> **WHAT YOU NEED TO DO**:
Output every line below as it stands, dropping only the images.

> **INFORMATION GIVEN**:

= = =

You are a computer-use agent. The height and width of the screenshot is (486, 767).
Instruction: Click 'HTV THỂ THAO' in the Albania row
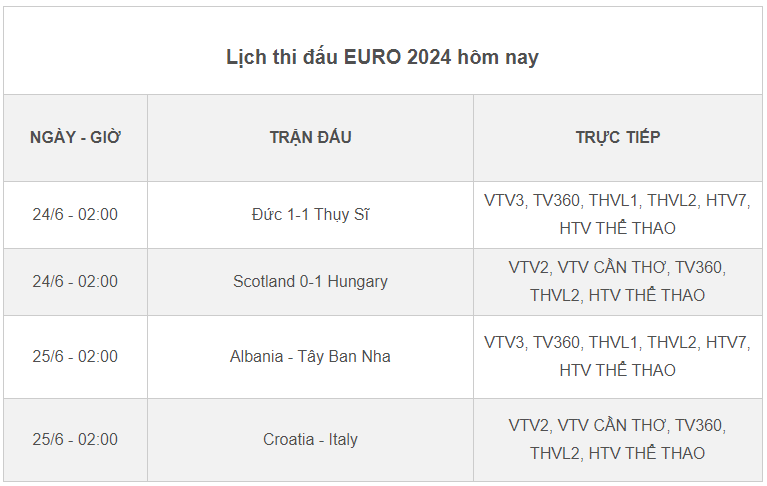(x=617, y=371)
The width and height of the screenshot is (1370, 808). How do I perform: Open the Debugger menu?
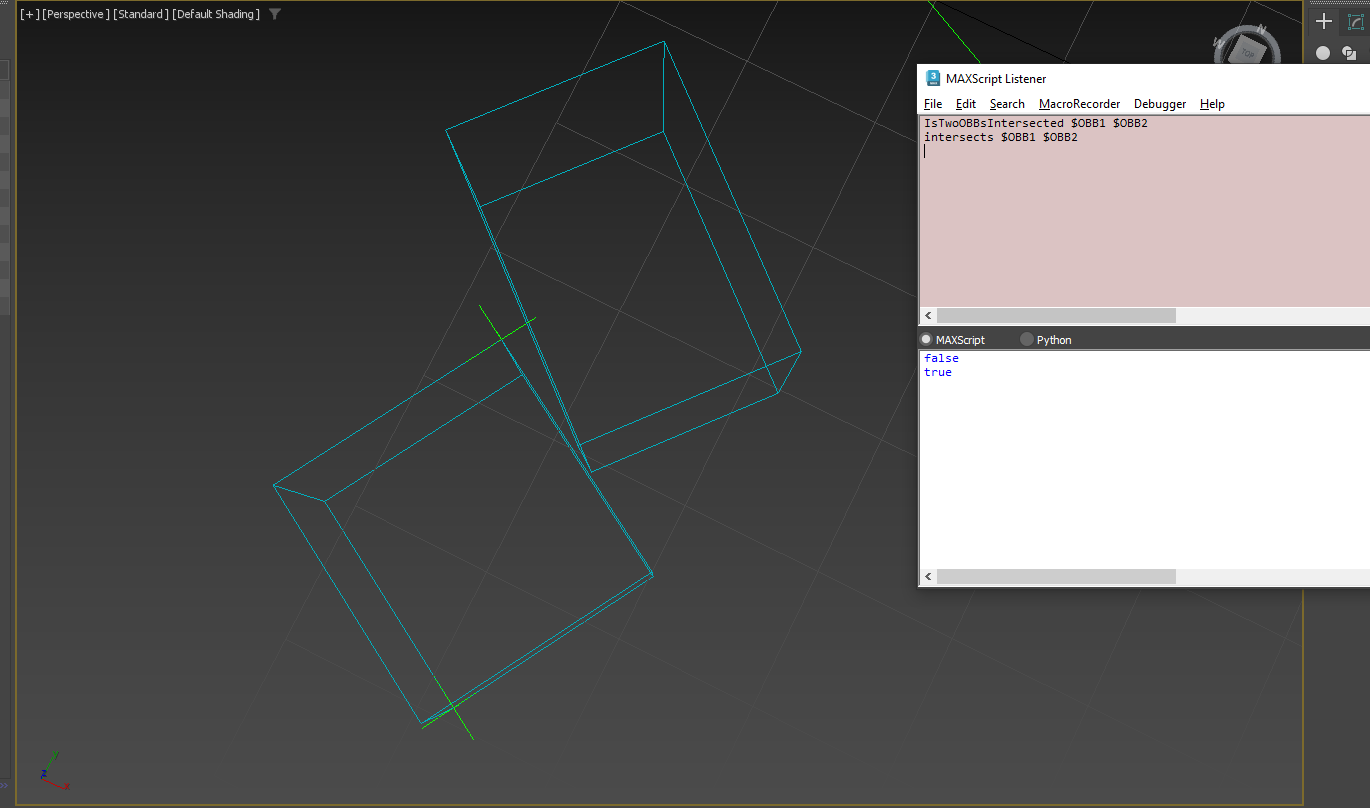click(1159, 103)
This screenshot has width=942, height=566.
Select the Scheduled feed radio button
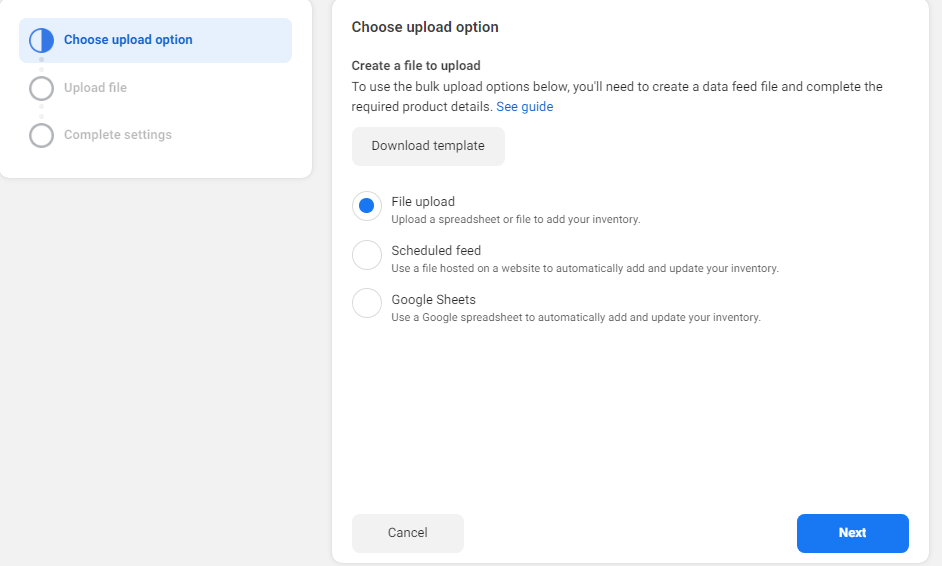367,255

= = =

> **YOUR RESPONSE**:
You are a computer-use agent. The height and width of the screenshot is (486, 767).
Instruction: Click 'HTV THỂ THAO' in the Albania row
(x=617, y=371)
The width and height of the screenshot is (1370, 808). How do I perform: Open the Debugger menu?
click(1159, 103)
This screenshot has width=942, height=566.
Select the Scheduled feed radio button
367,255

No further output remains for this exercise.